Optional dependencies provide additional features if installed:
- [scikit-learn]() (ICA computation via FastICA)
- [python-picard](https://pierreablin.github.io/picard/) (ICA computation via PICARD)
- [pyEDFlib](https://github.com/holgern/pyedflib) (export raw to EDF/BDF)
- [pyxdf](https://github.com/xdf-modules/xdf-Python) (import XDF files)

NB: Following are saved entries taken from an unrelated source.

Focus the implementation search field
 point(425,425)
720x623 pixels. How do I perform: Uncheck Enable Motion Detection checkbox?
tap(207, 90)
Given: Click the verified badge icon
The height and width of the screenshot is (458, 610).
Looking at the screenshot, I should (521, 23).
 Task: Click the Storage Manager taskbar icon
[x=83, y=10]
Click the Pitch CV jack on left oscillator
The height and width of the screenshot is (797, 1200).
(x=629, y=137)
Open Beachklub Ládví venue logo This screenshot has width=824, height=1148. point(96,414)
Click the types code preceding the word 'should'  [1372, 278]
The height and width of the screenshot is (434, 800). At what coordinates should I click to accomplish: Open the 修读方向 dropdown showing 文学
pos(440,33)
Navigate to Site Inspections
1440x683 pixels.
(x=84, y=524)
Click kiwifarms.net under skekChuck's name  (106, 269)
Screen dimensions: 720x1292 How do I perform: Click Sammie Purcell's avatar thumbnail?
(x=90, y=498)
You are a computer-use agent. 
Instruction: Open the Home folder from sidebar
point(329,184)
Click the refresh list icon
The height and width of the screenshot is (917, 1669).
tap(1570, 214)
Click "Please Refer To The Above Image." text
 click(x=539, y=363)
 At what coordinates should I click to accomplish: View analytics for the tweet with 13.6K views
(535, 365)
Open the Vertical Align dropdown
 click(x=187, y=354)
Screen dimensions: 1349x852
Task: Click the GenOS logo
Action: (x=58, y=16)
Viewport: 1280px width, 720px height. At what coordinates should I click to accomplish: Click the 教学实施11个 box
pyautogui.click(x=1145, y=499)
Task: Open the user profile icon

In general, I recommended to always use the latest package versions.

### Additional features
MNELAB comes with the following features that are not (yet) available in MNE:
- Export raw to EDF/BDF (requires [pyEDFlib](https://github.com/holgern/pyedflib))
- Export raw to EEGLAB SET
- Import [XDF](https://github.com/sccn/xdf/wiki/Specifications) files (requires [pyxdf](https://github.com/xdf-modules/xdf-Python))

### Installation
#### Via pip
The latest release is available on [PyPI](https://pypi.python.org/pypi) and can be installed with:
```
pip install mnelab
mnelab
```
The `mnelab` command in the last line starts the application.

#### Via conda
An (unofficial, but regularly updated) conda package can be installed from [conda-forge](https://conda-forge.org/).
We **strongly** suggest to install MNELAB into its own dedicated environment to ensure smooth installation
and operation:
```
conda create -y --name mnelab -c conda-forge mnelab
conda activate mnelab
mnelab
```
The `mnelab` command in the last line starts the application.
Any issues with this conda package should be reported to the respective
[issue tracker](https://github.com/conda-forge/mnelab-feedstock/issues).

#### Standalone installer
A stand-alone installer will be available soon.


#### Development version
Follow these steps to use the latest development version of MNELAB:

1. [Download the source code](https://github.com/cbrnr/mnelab/archive/master.zip) and unpack it into a folder of your choice.
2. Open a terminal, change to the folder where you unpacked the MNELAB source.
    - If you use [Anaconda](https://www.anaconda.com/distribution/) or [Miniconda](https://docs.conda.io/en/latest/miniconda.html), install all dependencies with `conda install numpy scipy matplotlib pyqt` followed by `pip install mne`.
    - Otherwise, install all dependencies with `pip install -r requirements.txt`.
3. Finally, run `python3 -m mnelab` to start MNELAB (if this does not work try `python -m mnelab`, just make sure to use Python 3 because Python 2 is not supported).